Last Updated on Tuesday, 9 May 2017, 17:46 by Denis Chabrol
The Caribbean Court of Justice (CCJ) on Tuesday ordered Guyana to refund the Trinidad-based beverage company, SM Jaleel and its subsidiary in Guyana, a yet to be agreed large amount of Environmental Tax levied between 2011 and 2015 in violation of Caricom’s trade rules.
“The Court holds that Guyana has been clearly unjustly enriched at the expense of SMJ and GBI (Guyana Beverages Inc.) having collected an unlawful tax directly from them in clear breach of the Articles of the RTC (Revised Treaty of Chaguaramas,” CCJ President, Sir Dennis Byron said in delivering a summary of the judgment.
The Court ordered Guyana to pay to the companies “the aggregate sum paid by them in Environmental Tax” from March 7, 2011 to August 7, 2015 together with interest at four percent per annum from the date of judgement. Guyana is also ordered to pay 70 percent of the cost of the court proceedings which are to be taxed if not agreed, Sir Dennis said. He also ordered Guyana to file with the CCJ on or before December 9, 2017 a report on its compliance of those orders unless the companies do so before.
The CCJ gave one month from Tuesday for Guyana and the companies to quantify and agree to the aggregate amount to be refunded and legal costs, although the Court knows the figure based on the receipts.
While the companies wanted the refund to be calculated from 2006, the CCJ used the opportunity of this case to define a five year limitation period for the settlement of cases about the unlawful collection of taxes in breach of the RTC. “The Court holds that a five-year limitation period is appropriate and will protect States from stale claims in respect of which there would be inherent difficulties in trying to produce documentary or oral evidence. It will, above all, encourage claimants to file suit in a timely fashion,” he said.
Sir Dennis said accordingly the refund to SM Jaleel and its wholly-owned GBI would be for the period March 7, 2011 to August 7, 2015. The companies had hoped to be awarded a refund from January 1, 2006, when the RTC took effect, to August 7, 2015
He remarked that the Environmental Tax did not promote cross-border trade but tended to frustrate free movement of goods, distorted competition and discriminated against the companies “who should have been protected as belonging to the Community.” Only non-Guyanese companies, including those from sister Caricom countries, had been required to pay the GYD$10 environmental tax on all non-returnable containers.
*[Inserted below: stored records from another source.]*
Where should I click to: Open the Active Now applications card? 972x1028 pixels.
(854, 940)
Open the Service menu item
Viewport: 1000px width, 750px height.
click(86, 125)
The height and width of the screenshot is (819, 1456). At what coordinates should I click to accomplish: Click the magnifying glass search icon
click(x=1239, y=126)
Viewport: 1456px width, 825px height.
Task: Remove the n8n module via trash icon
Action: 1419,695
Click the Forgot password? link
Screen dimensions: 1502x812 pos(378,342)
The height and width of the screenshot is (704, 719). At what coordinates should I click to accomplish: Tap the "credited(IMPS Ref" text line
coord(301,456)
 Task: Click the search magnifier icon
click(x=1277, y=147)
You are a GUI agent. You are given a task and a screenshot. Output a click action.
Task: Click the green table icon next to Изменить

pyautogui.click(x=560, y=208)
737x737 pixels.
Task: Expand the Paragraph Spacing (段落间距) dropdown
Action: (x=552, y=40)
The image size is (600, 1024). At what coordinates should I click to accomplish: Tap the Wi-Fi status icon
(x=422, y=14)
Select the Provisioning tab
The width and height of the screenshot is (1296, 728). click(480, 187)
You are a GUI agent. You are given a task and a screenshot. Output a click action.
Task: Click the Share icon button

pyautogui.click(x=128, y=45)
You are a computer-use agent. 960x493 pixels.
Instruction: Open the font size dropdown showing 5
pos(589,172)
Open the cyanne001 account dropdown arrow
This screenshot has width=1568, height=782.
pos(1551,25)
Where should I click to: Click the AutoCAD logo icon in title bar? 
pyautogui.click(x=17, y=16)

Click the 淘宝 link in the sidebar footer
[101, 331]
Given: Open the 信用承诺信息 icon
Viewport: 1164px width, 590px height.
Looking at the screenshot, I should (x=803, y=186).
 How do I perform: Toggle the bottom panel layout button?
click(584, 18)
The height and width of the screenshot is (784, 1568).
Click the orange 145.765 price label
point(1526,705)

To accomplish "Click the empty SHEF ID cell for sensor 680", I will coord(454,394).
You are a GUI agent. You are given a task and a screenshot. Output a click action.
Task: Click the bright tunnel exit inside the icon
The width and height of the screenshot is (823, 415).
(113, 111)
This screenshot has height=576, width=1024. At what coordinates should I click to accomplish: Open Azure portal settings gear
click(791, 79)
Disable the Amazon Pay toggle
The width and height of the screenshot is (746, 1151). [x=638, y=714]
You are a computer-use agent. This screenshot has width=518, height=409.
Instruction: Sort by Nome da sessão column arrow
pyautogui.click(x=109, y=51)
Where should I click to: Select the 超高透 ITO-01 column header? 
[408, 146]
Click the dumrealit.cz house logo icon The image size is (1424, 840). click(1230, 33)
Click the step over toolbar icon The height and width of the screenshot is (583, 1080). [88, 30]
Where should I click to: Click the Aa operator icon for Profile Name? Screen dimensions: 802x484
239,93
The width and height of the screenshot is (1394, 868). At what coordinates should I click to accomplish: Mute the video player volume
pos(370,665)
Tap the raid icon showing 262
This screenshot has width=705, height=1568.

Sir Dennis said Guyana has no basis for retaining the unlawfully collected tax. On the question of Guyana retaining the tax that had been already passed on to the customers, the regional judge said customers freely chose based on the price and quality of the beverages.
The CCJ said Guyana could not be allowed to retain by way of set-off whatever the amount of the tax cost that the trader managed to cover despite being subjected to the unlawful tax. “To permit this course of action would be to allow Guyana to be unjustly enriched by exploiting the trader’s efforts and by making an illegal profit out of legislation known to be unlawful,” he said.
Sir Dennis referred to a similar case by the Suriname company, Rudisia, in which the CCJ had ordered that Guyana refund the environmental tax amounting to more than US$6 million (GYD$1.2 billion). “Given the Court’s decision in the Rudisia case with similar tax, SMJ and GBI are prima facie entitled to a declaration…by Guyana of the monies it should never have collected,” he said.
Guyana in 2015 amended its Customs law to remove provisions that discriminate against companies in the rest Caricom Single Market. “The legislation did not provide for an exemption for non-returnable containers which qualify for Community treatment. There was no similar tax payable in respect of locally made non-returnable containers, this giving Guyanese manufacturers a clear competitive advantage over other Caricom manufacturers, thereby allowing discriminatory treatment to those Caricom manufacturers,” said the CCJ President.